With warmer weather just around the corner, Public Health officials are warning that Hamilton has become a risk area for Lyme disease. This after an increasing number of the disease-causing ticks were found.

The black-legged or deer tick carries the bacteria that causes Lyme disease. While the more common American dog tick does not. Symptoms of Lyme disease include a bulls-eye mark on the skin, or flu-like symptoms and left untreated it can escalate to facial paralysis, arthritis, or short-term memory loss.

Because ticks can’t jump or fly, they’ll crawl up tall grass before transferring themselves onto you or your pet. So it’s a good idea to use a Deet or insecticide to prevent ticks from getting on you. It’s also recommended when you’re out to wear light clothing so you are able to see the ticks when they are on you. If one is found on your skin within 24 hours of attaching, it can be safely removed before its able to transmit the disease.

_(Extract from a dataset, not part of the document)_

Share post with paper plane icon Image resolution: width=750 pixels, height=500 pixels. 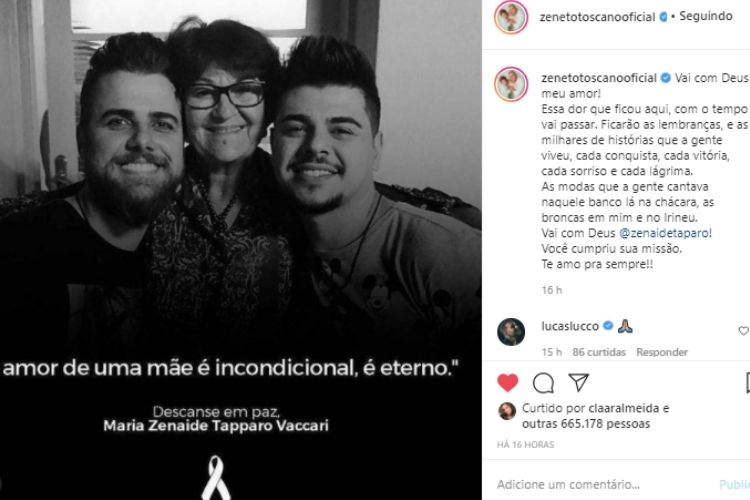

“Once its latches onto you, you can’t feel it, so you won’t know it’s there until you see it and then you should remove it as quickly as you can with tweezers.” John Burnett, Niagara region.

The Niagara region has also placed, Be Tick Smart signs near areas considered ‘high risk’ including, Wainfleet bog, Mud lake in Port Colborne and 12 Mile Creek trail in St. Catharines

If you encounter a black-legged tick, submit it to public health for testing and they’ll advise you on any next steps.